John's scientific activity was centered statistical inference, with special emphasis on practical Bayesian techniques; in multivariate analysis, particularly in compositional data analysis; and in statistical prediction analysis and in medical statistics. This research activity has seen the light in many publications, specially books, and research papers. His first book, The Lognormal Distribution (Cambridge University Press, 1957) co-authored with J. A. C. Brown, is still one of the standard references in statistical libraries. His last book, The Statistical Analysis of Compositional Data (Chapman and Hall, 1986), has been seminal to all recent developments in Compositional Data Analysis and the inspiration of the next generation of researchers in this field.

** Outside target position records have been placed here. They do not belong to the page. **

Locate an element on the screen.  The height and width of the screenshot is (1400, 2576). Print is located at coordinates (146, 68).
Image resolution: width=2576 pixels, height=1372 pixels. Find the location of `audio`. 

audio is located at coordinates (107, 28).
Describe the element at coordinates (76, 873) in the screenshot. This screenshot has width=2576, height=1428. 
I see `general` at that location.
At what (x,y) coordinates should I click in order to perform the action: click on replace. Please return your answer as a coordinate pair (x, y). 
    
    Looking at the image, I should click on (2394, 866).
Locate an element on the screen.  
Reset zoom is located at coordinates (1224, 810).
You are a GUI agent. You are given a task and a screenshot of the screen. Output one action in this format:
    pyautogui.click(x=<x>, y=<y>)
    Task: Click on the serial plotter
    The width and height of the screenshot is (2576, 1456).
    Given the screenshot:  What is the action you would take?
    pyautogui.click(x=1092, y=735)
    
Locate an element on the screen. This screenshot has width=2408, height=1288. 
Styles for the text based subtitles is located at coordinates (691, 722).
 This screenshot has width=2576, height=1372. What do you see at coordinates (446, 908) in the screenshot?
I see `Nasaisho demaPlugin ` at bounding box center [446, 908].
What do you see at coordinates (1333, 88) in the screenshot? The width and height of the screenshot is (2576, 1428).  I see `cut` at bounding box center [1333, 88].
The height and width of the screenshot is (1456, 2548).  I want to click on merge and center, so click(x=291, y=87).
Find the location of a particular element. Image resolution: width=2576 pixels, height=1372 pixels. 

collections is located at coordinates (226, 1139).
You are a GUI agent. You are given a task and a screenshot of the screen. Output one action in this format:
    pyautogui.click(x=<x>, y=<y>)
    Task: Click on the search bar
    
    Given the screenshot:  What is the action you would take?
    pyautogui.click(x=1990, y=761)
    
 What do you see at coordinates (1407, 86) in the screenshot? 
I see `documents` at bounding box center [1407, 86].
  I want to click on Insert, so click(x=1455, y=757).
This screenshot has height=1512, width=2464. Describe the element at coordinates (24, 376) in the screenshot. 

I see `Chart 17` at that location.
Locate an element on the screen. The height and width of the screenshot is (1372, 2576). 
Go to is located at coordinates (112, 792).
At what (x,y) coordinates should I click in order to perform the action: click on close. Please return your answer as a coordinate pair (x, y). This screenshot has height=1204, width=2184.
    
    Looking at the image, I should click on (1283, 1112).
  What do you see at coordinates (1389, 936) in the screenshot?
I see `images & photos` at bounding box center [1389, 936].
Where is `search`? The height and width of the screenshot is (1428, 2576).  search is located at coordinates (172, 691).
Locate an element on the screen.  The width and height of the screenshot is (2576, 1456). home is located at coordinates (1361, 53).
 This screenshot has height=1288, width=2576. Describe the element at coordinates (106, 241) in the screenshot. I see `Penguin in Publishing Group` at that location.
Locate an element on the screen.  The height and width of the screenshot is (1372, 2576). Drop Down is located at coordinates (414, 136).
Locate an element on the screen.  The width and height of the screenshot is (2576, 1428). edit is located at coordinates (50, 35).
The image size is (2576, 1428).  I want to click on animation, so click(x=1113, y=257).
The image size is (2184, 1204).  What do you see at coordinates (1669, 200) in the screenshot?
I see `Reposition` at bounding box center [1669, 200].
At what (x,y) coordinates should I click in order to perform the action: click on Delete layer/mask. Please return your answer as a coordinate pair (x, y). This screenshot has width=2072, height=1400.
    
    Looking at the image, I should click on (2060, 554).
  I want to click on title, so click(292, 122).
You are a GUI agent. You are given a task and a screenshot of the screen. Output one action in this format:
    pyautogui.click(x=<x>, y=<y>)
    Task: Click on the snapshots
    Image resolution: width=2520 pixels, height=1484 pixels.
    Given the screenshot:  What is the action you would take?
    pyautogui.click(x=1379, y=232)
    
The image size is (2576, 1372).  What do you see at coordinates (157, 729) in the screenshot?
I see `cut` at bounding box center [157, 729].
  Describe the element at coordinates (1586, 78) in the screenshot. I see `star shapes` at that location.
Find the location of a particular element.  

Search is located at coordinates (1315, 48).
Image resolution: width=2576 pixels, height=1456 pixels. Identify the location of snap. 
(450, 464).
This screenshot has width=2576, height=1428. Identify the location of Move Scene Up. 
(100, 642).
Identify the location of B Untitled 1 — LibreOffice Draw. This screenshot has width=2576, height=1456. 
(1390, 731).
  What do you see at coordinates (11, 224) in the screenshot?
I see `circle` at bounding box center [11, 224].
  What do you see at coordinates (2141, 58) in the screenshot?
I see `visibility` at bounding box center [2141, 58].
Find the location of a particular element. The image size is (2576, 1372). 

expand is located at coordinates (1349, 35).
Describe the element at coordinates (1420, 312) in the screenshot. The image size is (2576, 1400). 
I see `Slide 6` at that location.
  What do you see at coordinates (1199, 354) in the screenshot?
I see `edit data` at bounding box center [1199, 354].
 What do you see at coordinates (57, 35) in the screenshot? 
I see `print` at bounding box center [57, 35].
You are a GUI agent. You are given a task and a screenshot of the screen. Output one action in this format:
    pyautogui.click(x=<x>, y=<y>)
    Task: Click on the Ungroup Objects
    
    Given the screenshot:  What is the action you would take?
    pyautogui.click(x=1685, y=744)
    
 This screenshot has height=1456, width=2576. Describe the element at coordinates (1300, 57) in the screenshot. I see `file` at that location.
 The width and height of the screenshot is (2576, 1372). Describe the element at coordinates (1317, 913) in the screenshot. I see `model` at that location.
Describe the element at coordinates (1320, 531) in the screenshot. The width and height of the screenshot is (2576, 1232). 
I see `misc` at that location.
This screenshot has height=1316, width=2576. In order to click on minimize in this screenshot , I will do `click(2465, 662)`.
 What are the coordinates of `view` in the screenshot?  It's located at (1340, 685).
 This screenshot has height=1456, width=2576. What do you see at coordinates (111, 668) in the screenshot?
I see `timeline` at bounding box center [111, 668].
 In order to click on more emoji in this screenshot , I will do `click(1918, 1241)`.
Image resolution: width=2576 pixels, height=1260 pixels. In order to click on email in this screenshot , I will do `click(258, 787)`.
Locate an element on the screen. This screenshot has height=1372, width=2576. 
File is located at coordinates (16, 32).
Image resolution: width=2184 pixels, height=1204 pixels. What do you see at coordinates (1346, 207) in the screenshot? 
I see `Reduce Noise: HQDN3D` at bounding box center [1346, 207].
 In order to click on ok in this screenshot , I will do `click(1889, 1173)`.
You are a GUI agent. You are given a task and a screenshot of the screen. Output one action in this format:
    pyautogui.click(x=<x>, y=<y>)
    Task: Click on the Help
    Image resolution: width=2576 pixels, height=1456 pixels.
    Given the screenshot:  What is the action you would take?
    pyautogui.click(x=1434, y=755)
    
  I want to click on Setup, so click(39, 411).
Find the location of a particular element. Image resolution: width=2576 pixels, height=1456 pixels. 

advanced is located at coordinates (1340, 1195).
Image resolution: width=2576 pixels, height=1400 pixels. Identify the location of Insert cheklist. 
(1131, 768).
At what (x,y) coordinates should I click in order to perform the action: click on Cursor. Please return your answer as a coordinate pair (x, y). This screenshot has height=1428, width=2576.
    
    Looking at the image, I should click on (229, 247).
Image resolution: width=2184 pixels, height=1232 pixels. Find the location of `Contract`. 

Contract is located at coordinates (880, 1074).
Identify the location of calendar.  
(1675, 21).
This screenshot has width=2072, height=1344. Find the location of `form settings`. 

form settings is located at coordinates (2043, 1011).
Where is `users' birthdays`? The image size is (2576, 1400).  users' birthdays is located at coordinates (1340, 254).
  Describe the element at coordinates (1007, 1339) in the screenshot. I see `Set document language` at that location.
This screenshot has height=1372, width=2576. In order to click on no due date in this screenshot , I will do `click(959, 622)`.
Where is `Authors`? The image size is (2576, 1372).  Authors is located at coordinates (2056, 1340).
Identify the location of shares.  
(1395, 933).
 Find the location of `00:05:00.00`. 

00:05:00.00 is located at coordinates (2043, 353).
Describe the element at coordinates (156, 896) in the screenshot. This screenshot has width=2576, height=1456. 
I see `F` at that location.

Out of his many research papers two have been particularly important: The Statistical Analysis of Compositional Data (with Discussion) (Journal of the Royal Statistical Society, Series B, 1982), for which he received the Guy Medal in Silver from the same society, and “A New Approach to Null Correlations of Proportions,” published in Mathematical Geology in 1981, for which he received the Best Paper Award from the journal. These papers, among many others related to the subject of compositional data analysis, have meant a real breakthrough in a field that has been stagnant in its theoretical evolution since Karl Pearson identified the problem as the spurious correlation problem in 1987.

In his last years of activity he said goodbye with the gift of a series of "last talks" and performances both as a singer and as a magician during the CoDaWork social dinners. Thanks John for your legacy. The scientific community deeply regrets your loss. Our thoughts are with your family and friends at this sad time.